The Base64 encoded CRC32c is in big-endian byte order.
See https://cloud.google.com/storage/docs/hashes-etags
"""
return base64.b64encode(struct.pack(">I", self.digest)).decode("utf-8")
Finally, notice that we expose a hexdigest() function so the class has similar functionality to one provided by hashlib. Now let’s use this class with the blob.download_to_file in a download function to get a final solution. You can look at the Snakemake PR to get a more real world context. The function below uses the class above to download the file and ensure that the crc32c checksums match.
def download(blob, file_name):
"""download a blob object to some file_name.
We assume the download directory and blob both exist for
simplicity of this snippet
"""
# Continue trying to download until hash matches
while not os.path.exists(file_name):
with open(file_name, "wb") as blob_file:
parser = Crc32cCalculator(blob_file)
blob.download_to_file(parser)
# Compute local hash and verify correct
if parser.hexdigest() != blob.crc32c:
os.remove(file_name)
return file_name
Used as follows:
from google.cloud import storage
client = storage.Client()
bucket = client.get_bucket('bucket_name')
blob = bucket.blob('the_awesome_blob.txt')

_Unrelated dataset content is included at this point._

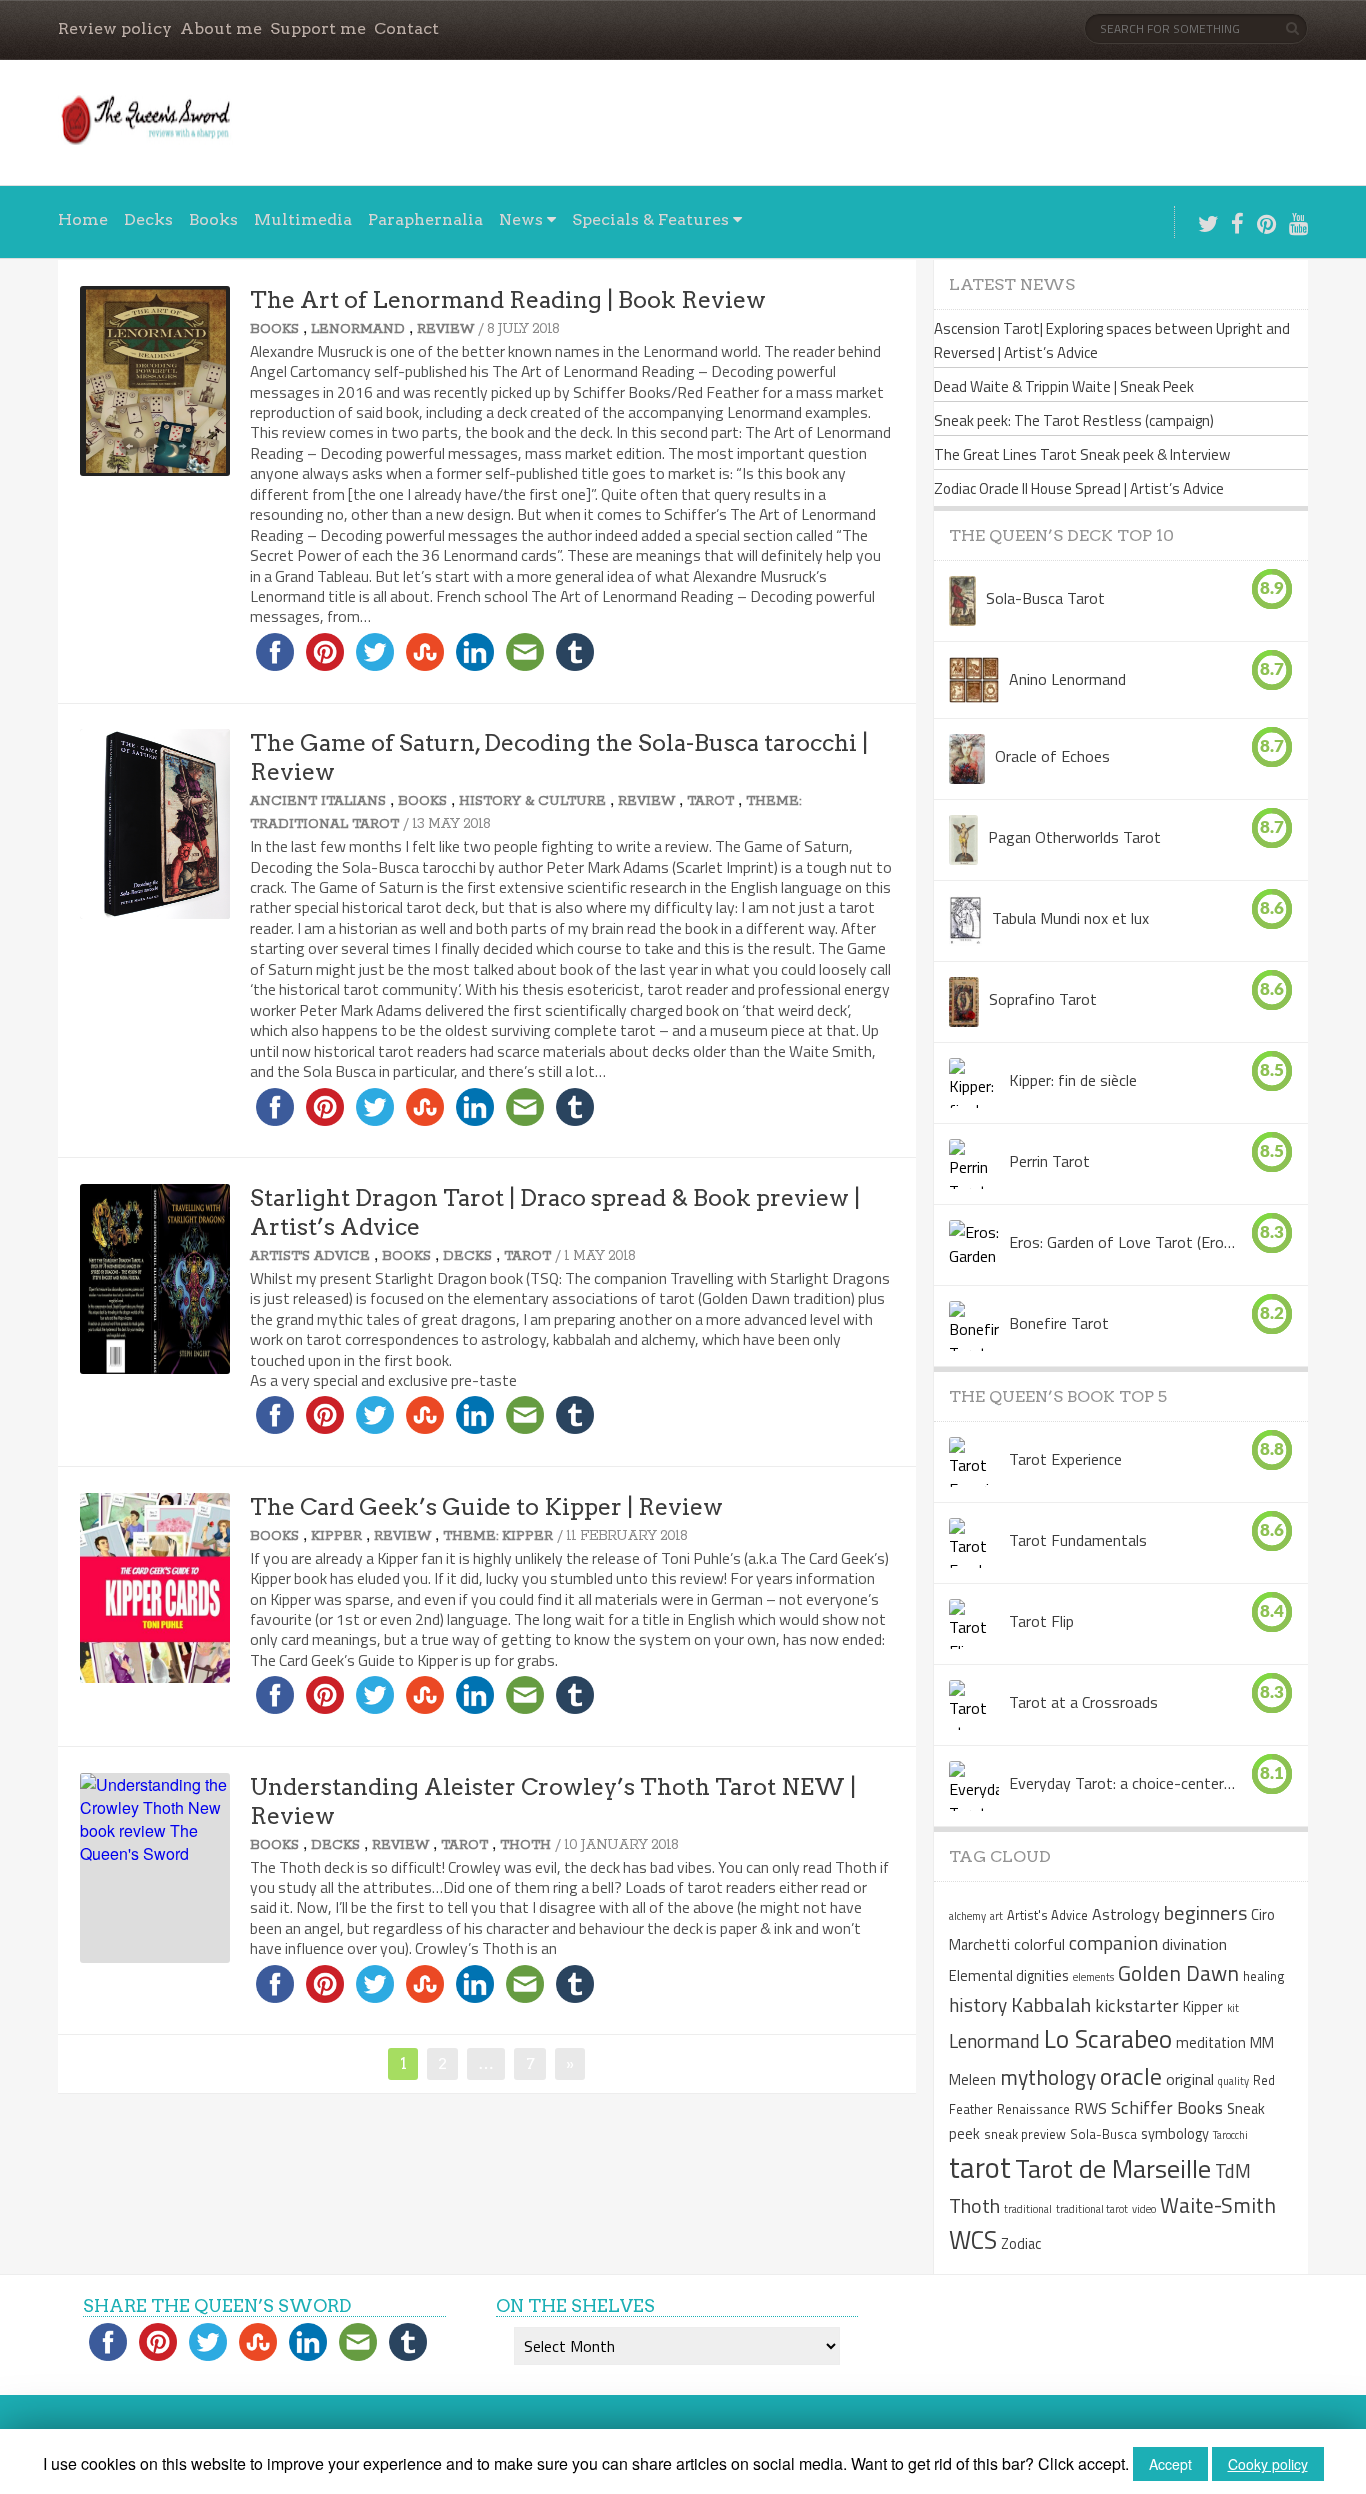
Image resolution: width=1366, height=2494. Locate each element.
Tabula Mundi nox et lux (1070, 918)
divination (1194, 1944)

file_name = "the_downloaded_awesome.txt"
downloaded_file = download(blob, file_name)
Obviously the example above is overly simple - you would want to check that the directory exists for the file to be downloaded, and that the blob.exists() as well. Finally, you’d probably want to have some maximum number of retries, clear messages to the user, and other error parsing.
It would be much simpler if the Google Storage Python team could provide a function to stream to a file directly. For example:
digest = 0
with open(file_name, "wb") as fd:
for chunk in blob.stream_chunks(chunk_size=1024 * 1024 * 10):
fd.write(chunk)
digest = crc32(chunk, digest)
checksum = base64.b64encode(struct.pack(">I", self.digest)).decode("utf-8")
assert checksum == blob.crc32c
That would be so much easier! But that function doesn’t exist, so until then, this seems like a reasonable solution.
Thank you again to rtobar for your speedy help - I wasn’t expecting to get invested so quickly in working on this later in the evening, and it was so much fun. This is probably my favorite kind of problem to work on - when there isn’t a plug and play solution, and you are able to do a little digging (and get help from friends!) to ultimately find a solution, and learn a little bit too.